● ACTION ITEM
Write the data out again, word for word.

● RECORD SET
• • • • •
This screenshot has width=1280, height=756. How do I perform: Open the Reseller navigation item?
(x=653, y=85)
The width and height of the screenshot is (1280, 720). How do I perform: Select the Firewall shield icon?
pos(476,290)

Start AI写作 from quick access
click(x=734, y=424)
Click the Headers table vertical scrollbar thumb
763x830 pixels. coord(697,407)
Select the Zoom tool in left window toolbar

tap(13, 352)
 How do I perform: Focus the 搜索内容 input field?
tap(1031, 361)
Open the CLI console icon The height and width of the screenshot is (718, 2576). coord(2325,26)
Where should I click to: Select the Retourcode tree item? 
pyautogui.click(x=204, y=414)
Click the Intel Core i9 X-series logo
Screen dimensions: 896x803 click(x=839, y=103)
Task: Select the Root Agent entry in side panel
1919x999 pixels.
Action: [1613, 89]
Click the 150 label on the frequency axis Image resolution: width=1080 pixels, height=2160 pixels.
• • • • •
● ANSWER
This screenshot has width=1280, height=756. How do I perform: Open the Reseller navigation item?
(x=653, y=85)
The width and height of the screenshot is (1280, 720). How do I perform: Select the Firewall shield icon?
pos(476,290)

Start AI写作 from quick access
click(x=734, y=424)
Click the Headers table vertical scrollbar thumb
763x830 pixels. coord(697,407)
Select the Zoom tool in left window toolbar

tap(13, 352)
 How do I perform: Focus the 搜索内容 input field?
tap(1031, 361)
Open the CLI console icon The height and width of the screenshot is (718, 2576). coord(2325,26)
Where should I click to: Select the Retourcode tree item? 
pyautogui.click(x=204, y=414)
Click the Intel Core i9 X-series logo
Screen dimensions: 896x803 click(x=839, y=103)
Task: Select the Root Agent entry in side panel
1919x999 pixels.
Action: [1613, 89]
Click the 150 label on the frequency axis Image resolution: width=1080 pixels, height=2160 pixels.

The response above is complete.